A new branch of BioModels Database will be deployed, serving the few thousands resulting models, as well as the enriched SBGN visual maps. We will also make the enriched visual maps available for community feedback through the collaborative WikiPathways website (Pico et al 2008). BioModels Database automatically produces BioPAX from SBML. This will allow us to compare the coverage and connectivity of our pathways compared to other resources such as Pathway Commons.

The resulting resource will have an important impact on the existing research projects from the group of Nicolas (Reconstruction of synaptic signalling for SynSys, phosphoinositide signalling with the Babraham) and Julio (virtually all projects, but in particular modelling phosphoinositol signalling and endocytosis, with C. Schultz at EMBL-HD; analysis of proteomic deregulation in diabetes with ETH-Zuerich; characterizing drug’s mode of action in cancer with Sanger Institute), but also on any other project using pathways such as Janet's project on insulin signalling and ageing.

In summary this ‘unexpected’ funding opportunity is extremely timely to enable to develop a unique resource that will have profound impact on research at EBI and beyond.


Berenguier D, Chaouiya C, Naldi A, Thieffry D. Qualitative models (qual).

Dräger A, Hassis N, Supper J, Schröder A, Zell A. SBMLsqueezer: a CellDesigner plug-in to generate kinetic rate equations for biochemical networks.
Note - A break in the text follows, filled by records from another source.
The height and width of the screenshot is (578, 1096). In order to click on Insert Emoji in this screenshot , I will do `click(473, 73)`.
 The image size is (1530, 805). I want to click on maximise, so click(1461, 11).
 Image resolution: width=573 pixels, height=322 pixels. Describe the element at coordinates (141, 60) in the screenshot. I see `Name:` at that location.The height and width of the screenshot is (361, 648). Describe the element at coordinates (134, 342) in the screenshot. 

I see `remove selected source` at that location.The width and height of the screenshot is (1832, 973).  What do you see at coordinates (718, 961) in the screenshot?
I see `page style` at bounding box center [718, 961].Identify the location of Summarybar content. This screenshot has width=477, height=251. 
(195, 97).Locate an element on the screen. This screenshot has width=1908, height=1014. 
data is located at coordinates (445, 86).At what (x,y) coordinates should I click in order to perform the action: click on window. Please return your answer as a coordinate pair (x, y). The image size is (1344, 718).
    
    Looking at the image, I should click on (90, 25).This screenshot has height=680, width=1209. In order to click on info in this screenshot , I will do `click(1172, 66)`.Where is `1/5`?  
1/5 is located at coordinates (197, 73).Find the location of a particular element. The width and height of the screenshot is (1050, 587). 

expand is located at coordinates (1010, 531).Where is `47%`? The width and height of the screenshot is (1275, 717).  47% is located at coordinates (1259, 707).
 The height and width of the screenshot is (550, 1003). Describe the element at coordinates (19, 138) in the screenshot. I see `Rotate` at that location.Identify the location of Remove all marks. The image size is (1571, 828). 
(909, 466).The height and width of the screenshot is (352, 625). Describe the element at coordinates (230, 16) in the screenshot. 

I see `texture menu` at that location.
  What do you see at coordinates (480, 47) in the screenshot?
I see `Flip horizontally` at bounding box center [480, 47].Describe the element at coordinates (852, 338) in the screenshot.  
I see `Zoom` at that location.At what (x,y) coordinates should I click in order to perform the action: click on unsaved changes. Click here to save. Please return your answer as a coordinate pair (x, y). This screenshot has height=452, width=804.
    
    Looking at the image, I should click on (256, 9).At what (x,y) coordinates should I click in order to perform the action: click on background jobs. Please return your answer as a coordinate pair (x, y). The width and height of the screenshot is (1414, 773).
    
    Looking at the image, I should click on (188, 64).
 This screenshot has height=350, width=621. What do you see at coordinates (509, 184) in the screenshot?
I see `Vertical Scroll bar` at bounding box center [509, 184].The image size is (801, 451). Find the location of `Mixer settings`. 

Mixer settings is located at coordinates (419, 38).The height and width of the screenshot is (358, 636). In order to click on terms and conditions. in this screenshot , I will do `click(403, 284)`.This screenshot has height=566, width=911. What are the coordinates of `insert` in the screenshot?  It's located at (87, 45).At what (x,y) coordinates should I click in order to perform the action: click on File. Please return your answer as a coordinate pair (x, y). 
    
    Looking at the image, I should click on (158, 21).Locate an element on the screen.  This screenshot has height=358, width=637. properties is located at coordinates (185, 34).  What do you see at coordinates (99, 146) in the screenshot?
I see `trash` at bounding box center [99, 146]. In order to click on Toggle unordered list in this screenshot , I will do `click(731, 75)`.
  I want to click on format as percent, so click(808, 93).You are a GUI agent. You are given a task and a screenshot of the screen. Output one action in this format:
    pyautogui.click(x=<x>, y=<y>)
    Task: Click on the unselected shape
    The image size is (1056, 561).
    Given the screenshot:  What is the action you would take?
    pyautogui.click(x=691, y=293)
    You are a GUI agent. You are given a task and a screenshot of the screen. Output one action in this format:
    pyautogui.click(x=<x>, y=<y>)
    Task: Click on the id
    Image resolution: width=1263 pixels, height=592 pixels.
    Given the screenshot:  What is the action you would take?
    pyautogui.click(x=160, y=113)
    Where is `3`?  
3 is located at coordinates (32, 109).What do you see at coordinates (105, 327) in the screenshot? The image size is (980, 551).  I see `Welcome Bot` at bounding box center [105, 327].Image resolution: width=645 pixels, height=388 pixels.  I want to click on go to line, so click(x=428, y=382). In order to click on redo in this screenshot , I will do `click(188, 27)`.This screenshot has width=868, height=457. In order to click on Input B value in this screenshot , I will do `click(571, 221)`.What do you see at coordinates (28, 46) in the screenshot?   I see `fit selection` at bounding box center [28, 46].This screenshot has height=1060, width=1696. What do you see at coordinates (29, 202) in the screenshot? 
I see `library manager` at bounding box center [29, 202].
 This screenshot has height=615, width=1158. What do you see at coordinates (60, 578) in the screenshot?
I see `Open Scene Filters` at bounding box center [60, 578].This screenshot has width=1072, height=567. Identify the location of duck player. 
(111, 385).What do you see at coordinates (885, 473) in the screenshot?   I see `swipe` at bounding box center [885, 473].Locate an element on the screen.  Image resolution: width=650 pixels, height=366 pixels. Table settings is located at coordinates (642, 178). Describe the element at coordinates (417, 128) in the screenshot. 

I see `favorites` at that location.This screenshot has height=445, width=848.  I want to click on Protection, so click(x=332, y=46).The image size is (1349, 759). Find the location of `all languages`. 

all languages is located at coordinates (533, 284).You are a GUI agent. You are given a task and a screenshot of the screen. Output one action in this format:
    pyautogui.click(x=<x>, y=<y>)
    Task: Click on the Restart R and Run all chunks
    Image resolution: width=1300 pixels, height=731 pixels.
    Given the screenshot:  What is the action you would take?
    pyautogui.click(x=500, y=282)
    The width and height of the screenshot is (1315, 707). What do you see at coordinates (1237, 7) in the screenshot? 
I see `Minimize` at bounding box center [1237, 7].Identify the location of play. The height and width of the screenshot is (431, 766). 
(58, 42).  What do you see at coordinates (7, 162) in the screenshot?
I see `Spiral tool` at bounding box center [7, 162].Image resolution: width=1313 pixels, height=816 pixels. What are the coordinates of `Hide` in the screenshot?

BMC Syst Biol. 2008, 2:39.

Dräger A, Rodriguez N, Dumousseau M, Dörr A, Wrzodek C, Le Novère N, Zell A, Hucka M. JSBML: a flexible Java library for working with SBML. Bioinformatics 2011, 27: 2167-2168.

Pico AR, Kelder T, van Iersel MP, Hanspers K, Conklin BR, Evelo C. WikiPathways: pathway editing for the people. PLoS Biol. 2008 Jul 22;6(7):e184.

Saez-Rodriguez J., Alexopoulos L.G., Epperlein J., Samaga R., Lauffenburger D.A., Klamt S., Sorger P.K. Discrete logic modeling as a means to link protein signaling networks with functional analysis of mammalian signal transduction. Mol Syst. Biol. 2009, 5: 331

J. Saez-Rodriguez, L. G. Alexopoulos, M. Zhang, M. K. Morris, D. A. Lauffenburger, P. K. Sorger. Comparing signaling networks between normal and transformed hepatocytes using discrete logical models. Cancer Res. 2011, 71(16): 1-12.

Smallbone K, Simeonidis E, Swainston N, Mendes P. Towards a genome-scale kinetic model of cellular metabolism. BMC Syst. Biol. 2010, 4:6.

Swainston N. The Subliminal Toolbox: automating steps in the reconstruction of metabolic networks. Slideshare

Wrzodek C., Dräger A., Zell A. KEGGtranslator: visualizing and converting the KEGG PATHWAY database to various formats. Bioinformatics. 2011, 27:2314-5.